The Declaration of Independence
The pursuit of happiness is enshrined in the Declaration of Independence, along with Life and Liberty, as the foundational rights we should have as Americans--and a good reason to rebel against the English King.
Pursuit of happiness, like pursuit of wealth, is not the same a having it. Annie Grace, author ofThis Naked Mind helps people get alcohol out of their lives and live happier lives as a result. She is brilliant and very much data oriented. When I heard about her, I was impressed. So who has a happy life?
It turns out that the men who wrote the Declaration of Independence were doing many of the things that lead to real happiness. They were committed to a cause bigger than themselves; they had strong relationships (a real possibility of "hanging together" as Benjamin Franklin famously said); each one had a goal in life; and they were helping others. In their pursuit of happiness, they were doing the things that actually make people happy.
Annie Grace puts exercise and meditation at the top of her list of things that lead to true happiness and she uses a lot of data and brain science to show why this is true. Since I did not hear about Annie Grace until this week, I had not plan to follow her advice, but it turned I am doing most of the things she says lead to a happy life.
According to Grace people who have a happy life:
1. Exercise, not just exercise but exercise with others toward a personal goal. Most of my rides are training rides with other racers. When I was in the Army, I went to crowded gyms and trained to score high on the fitness test.
2. Meditation. I started meditating this year. The program I use calls meditation, “a vacation for your mind.” They are right.
3. Strong relationships. It has been my immense good fortune to have a variety of strong relationships. I have Army buddies I am still in touch with from both the 70s and recent years. I have a wonderful family. I have friends from racing and friends who are as intensely into books as I am. Recently I have added friends who share an intense interest in politics. I hang out with some of my former co-workers more than three years after I retired. Social media keeps me in touch with people I only rarely see in person.
4. Having a goal in life. From the time I left home at 18, I have joined groups with shared goals and had goals of my own. In each of the four military organizations in which I enlisted, I was part of the mission. My professional jobs were in communications—my mission was to tell customers and other influential people that the place I worked is wonderful. I did far and away my best work when the communication goal was clear.
5. Gratitude. Annie Grace recommends a gratitude journal, writing down five things I am thankful for each day.
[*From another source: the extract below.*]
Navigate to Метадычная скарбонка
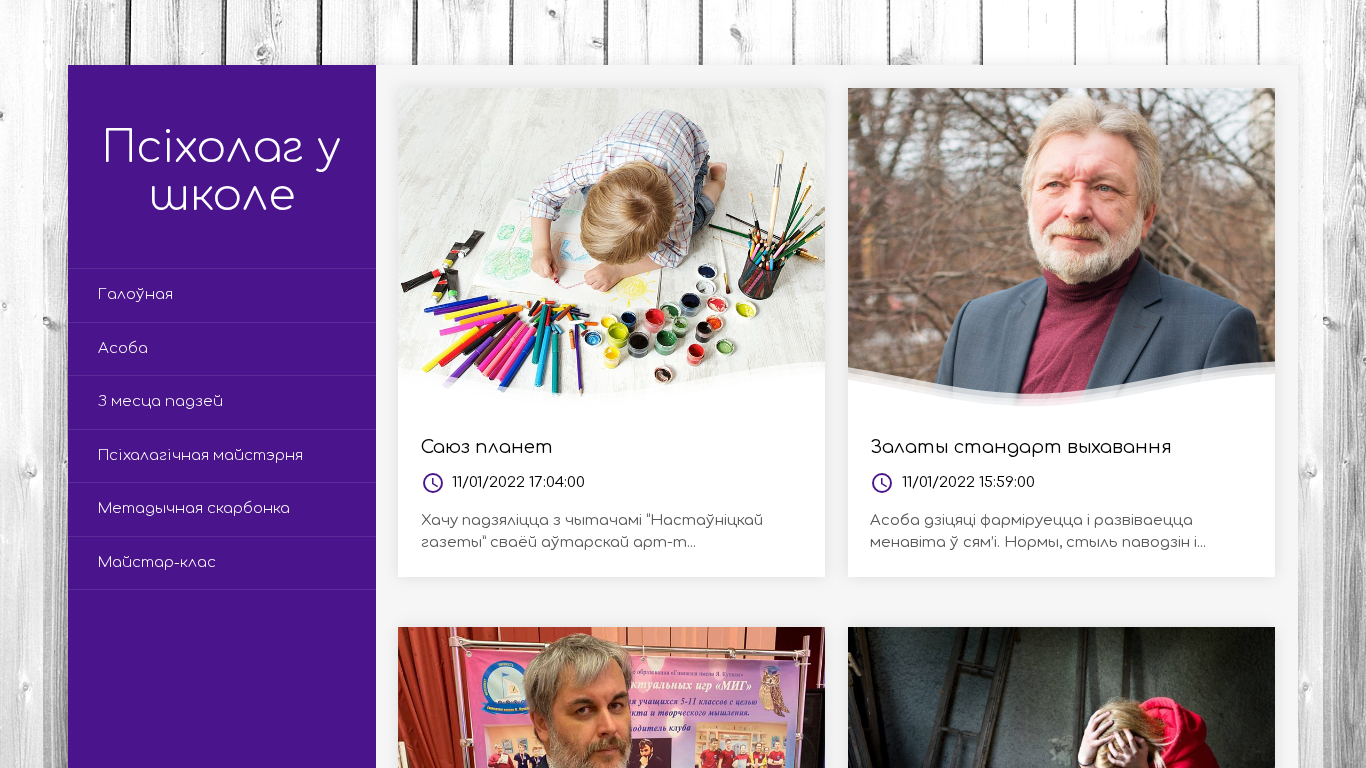 222,509
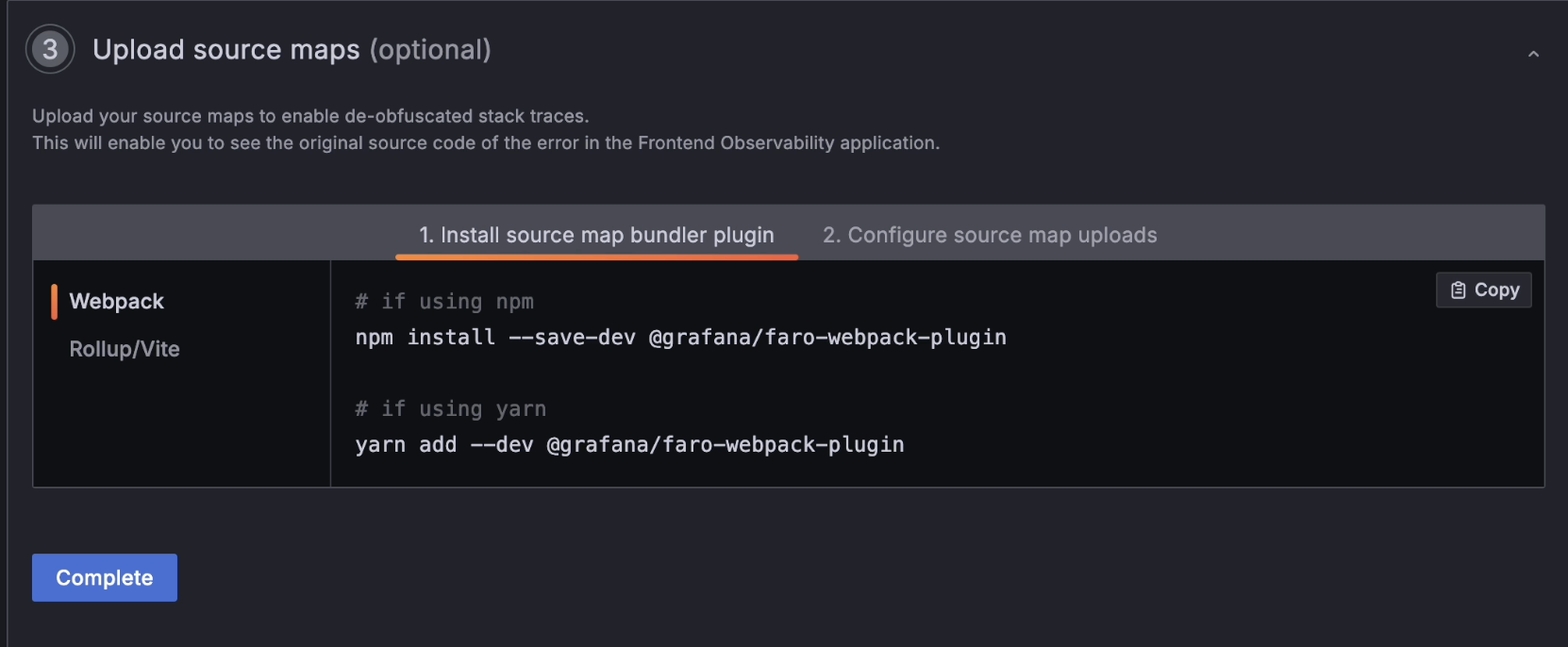
Task: Click the de-obfuscated stack traces description sentence
Action: coord(310,116)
I am going to start.
6. Helping others. I don’t do enough of this.
7. Active leisure: Do sports, don't watch sports, at least while the sun is up. I am a member of book discussion groups and even had a couple of book groups in Iraq. My current college course is learning Modern Hebrew.
8. Belonging to something bigger than us. In real life, the Lone Ranger was miserable.
I really do have a happy life, but it’s nice to have data that confirms why I am happy.
I didn't start meditating or Yoga until this year. It's never too late to make changes.